No one has died as of yet, but if we don't quash these outbreaks, it's only a matter of time before someone will die. Measles has a fatality rate of 0.2%, or 2 deaths per thousand cases. That may sound small, but it's truly frightening when you consider that the U.S. had an estimated 500,000 cases per year before the vaccine was introduced in 1963.

Given the risks of measles, and given the remarkable effectiveness and safety of the vaccine, why don't people vaccinate their children? The primary reason is simple: it's the highly vocal, supremely confident, and utterly misinformed anti-vaccine movement. Anti-vaxxers spread their message daily on Facebook, Twitter, websites, and other media outlets. (I will not link to any of them here because I don't want to increase their influence.) They have launched systematic efforts throughout the U.S. and in other countries to convince parents not to vaccinate their children, claiming that vaccines cause a variety of harms, none of which are correct. (I won't list those here either, because even mentioning them gives the claims credibility.)

In one of the two outbreaks in New York, anti-vaxxers distributed highly misleading pamphlets in an effort to convince parents in an ultra-religious Jewish community not to vaccinate their kids.
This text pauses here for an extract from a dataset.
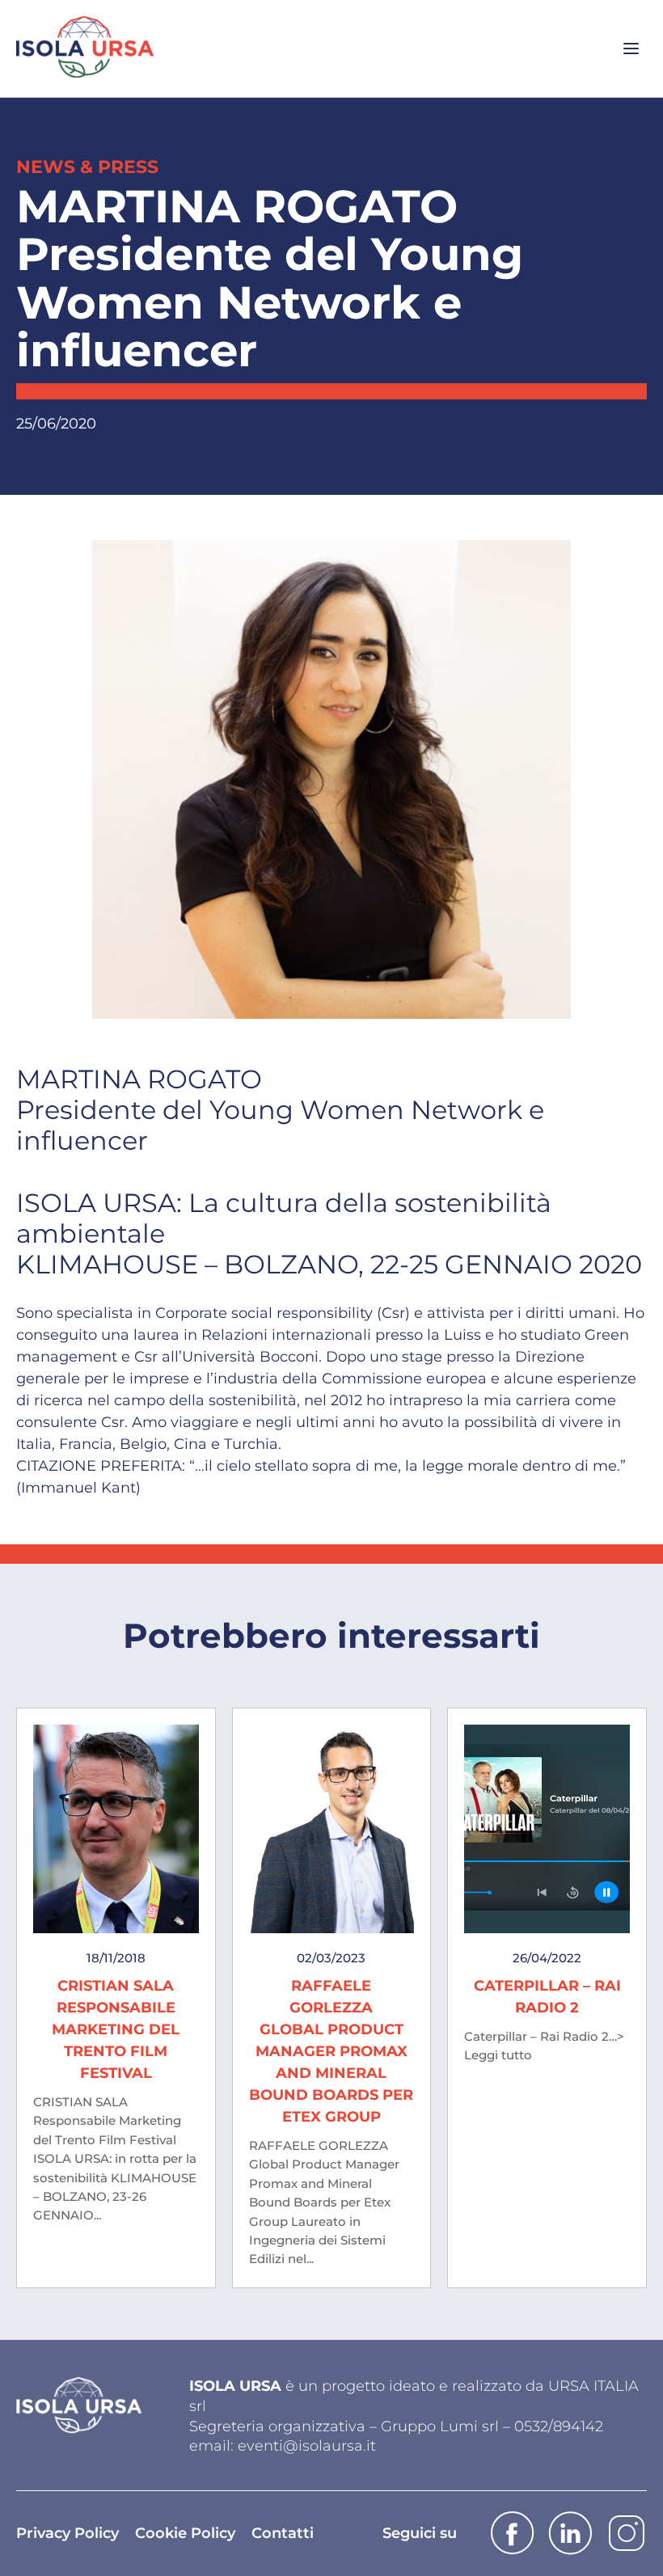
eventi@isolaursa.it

The anonymously-published pamphlet was "filled with wild conspiracy theories and inaccurate data," but it seems to have worked, as least among some of the parents.
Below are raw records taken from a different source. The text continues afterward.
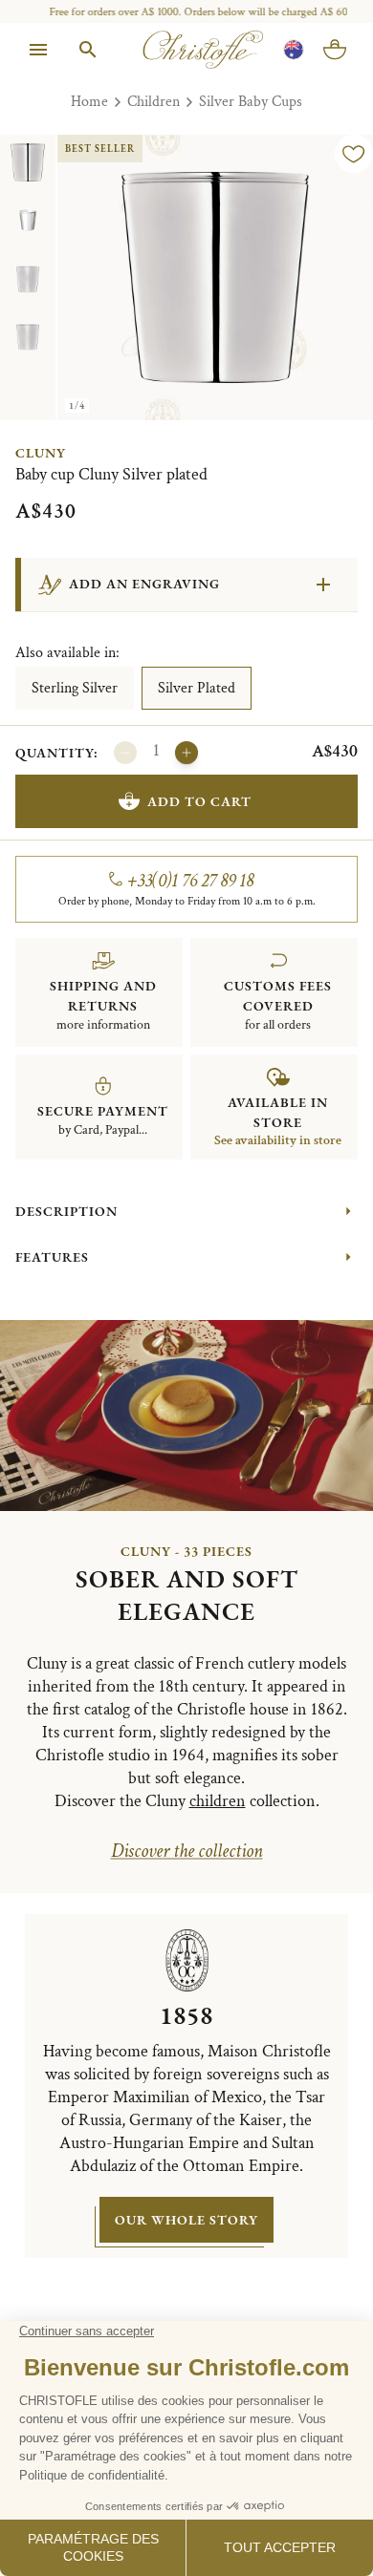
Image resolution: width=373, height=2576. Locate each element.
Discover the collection (187, 1851)
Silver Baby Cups (250, 102)
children (217, 1801)
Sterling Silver (75, 688)
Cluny (40, 452)
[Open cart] (335, 50)
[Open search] (88, 50)
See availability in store (277, 1140)
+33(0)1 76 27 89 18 (190, 880)
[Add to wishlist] (354, 154)
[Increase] (186, 752)
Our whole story (186, 2219)
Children (153, 102)
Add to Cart (199, 801)
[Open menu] (38, 50)
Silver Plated (196, 688)
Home (89, 102)
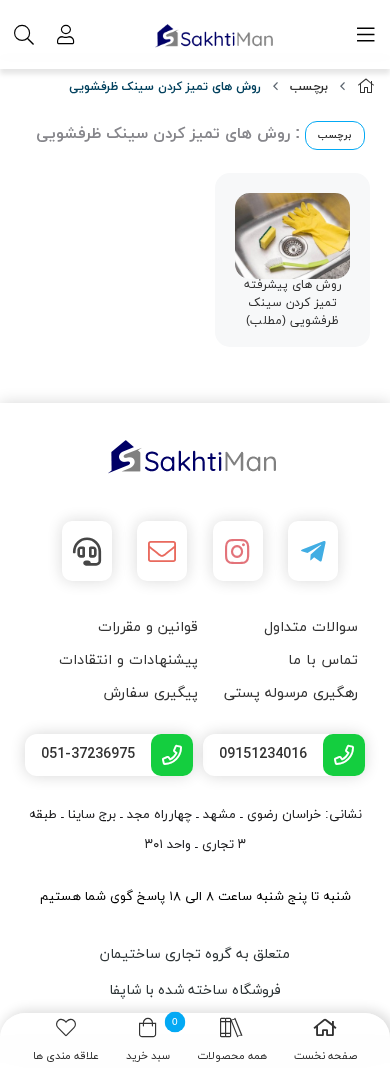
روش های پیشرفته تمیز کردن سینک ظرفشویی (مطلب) (292, 303)
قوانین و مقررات (148, 627)
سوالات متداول (311, 627)
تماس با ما (323, 660)
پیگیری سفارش (150, 693)
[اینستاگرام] (238, 551)
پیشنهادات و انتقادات (128, 660)
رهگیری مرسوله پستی (291, 693)
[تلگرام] (313, 551)
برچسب (309, 87)
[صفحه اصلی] (366, 87)
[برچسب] (195, 457)
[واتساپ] (87, 551)
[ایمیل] (162, 551)
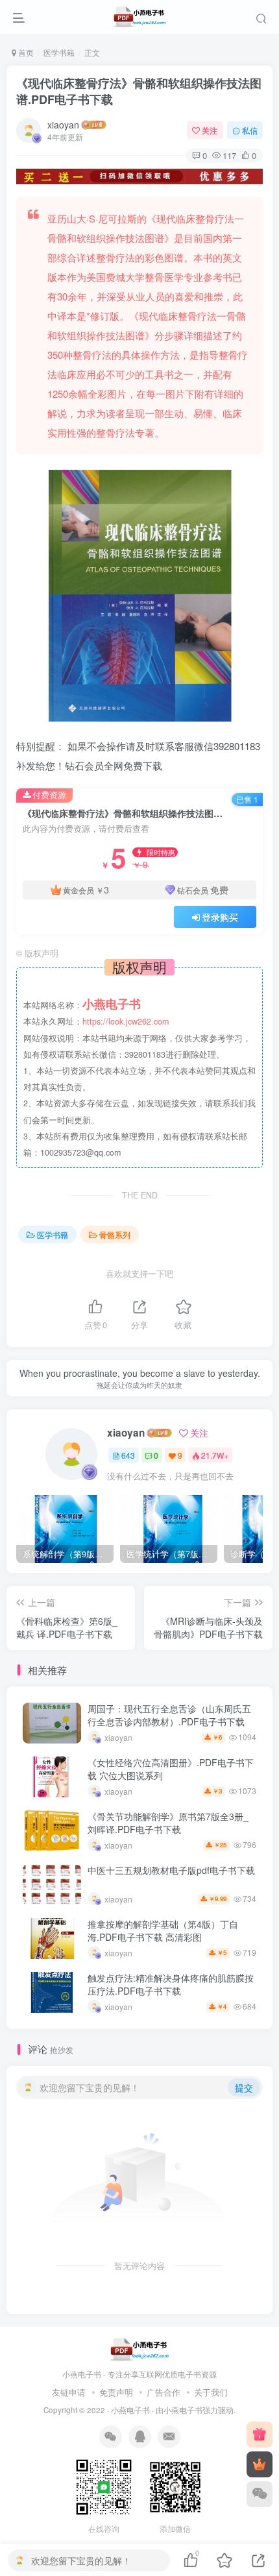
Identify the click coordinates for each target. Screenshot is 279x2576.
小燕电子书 (130, 2410)
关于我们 (211, 2392)
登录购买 (220, 916)
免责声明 (116, 2392)
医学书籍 (59, 52)
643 (128, 1455)
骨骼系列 (114, 1234)
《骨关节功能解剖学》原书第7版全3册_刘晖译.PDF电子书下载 (168, 1823)
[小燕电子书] (260, 2435)
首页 (25, 52)
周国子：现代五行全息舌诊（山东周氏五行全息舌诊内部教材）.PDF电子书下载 (169, 1715)
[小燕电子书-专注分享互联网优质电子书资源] (139, 2348)
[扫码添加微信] (260, 2494)
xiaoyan (63, 124)
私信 (250, 130)
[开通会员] (260, 2464)
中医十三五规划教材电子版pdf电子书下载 (171, 1870)
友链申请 (69, 2392)
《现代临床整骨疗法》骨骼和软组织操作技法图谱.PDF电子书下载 (138, 91)
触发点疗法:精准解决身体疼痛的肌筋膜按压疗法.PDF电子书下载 (171, 1984)
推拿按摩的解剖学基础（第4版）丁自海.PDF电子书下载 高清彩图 (163, 1930)
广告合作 (163, 2392)
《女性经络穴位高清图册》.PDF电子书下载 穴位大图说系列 (171, 1769)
The anti-vax movement is also behind the state-by-state effort to allow parents to opt out of vaccinations for their children in public schools. We're finally seeing some states roll this back, but it is still far too easy for parents to claim an "ethical" or "religious" exemption, allowing them to put their unvaccinated kids in school and thereby expose countless other children to measles and other preventable diseases. (I put those words in quotes because there is no valid ethical or religious objection to vaccines. All major religions strongly support vaccination.) Anti-vax websites provide how-to instructions telling parents how to get exemptions for their kids, and a small number of anti-vax doctors (I'm looking at you, Bob Sears) readily dispense large numbers of anti-vax exemptions. This needs to end.

The modern anti-vaccine movement started in 1998, with a fraudulent paper about the measles, mumps, and rubella vaccine, published by a former doctor who lost his medical license after the fraud was revealed. The lead author was eventually revealed to have taken large sums of money (unbeknownst to his co-authors) from lawyers who were trying to build a case to sue vaccine makers. That same ex-doctor, who I also won't name here (his initials are AW), is now a hero to the anti-vax movement, and he travels the world spreading his toxic message. He's even made an anti-vax movie.

I sincerely hope we won't see any children die before the anti-vaccine movement finally goes away. For any parents who are thinking that they won't vaccinate their kids, I urge them to read the heartbreaking words of Roald Dahl (author of Charlie and the Chocolate Factory, The BFG, and many other wonderful books), whose oldest daughter Olivia died of measles in 1962, at the age of seven:
"...one morning, when [Olivia] was well on the road to recovery, I was sitting on her bed showing her how to fashion little animals out of coloured pipe-cleaners, and when it came to her turn to make one herself, I noticed that her fingers and her mind were not working together and she couldn't do anything.
'Are you feeling all right?' I asked her.
'I feel all sleepy,' she said.In an hour, she was unconscious. In twelve hours she was dead.The measles had turned into a terrible thing called measles encephalitis and there was nothing the doctors could do to save her." 
The measles vaccine was a miracle of modern medicine, and it's been administered safely to hundreds of millions of people. Measles is a dangerous illness, but we can prevent it. No parent should have to go through what Roald Dahl went through.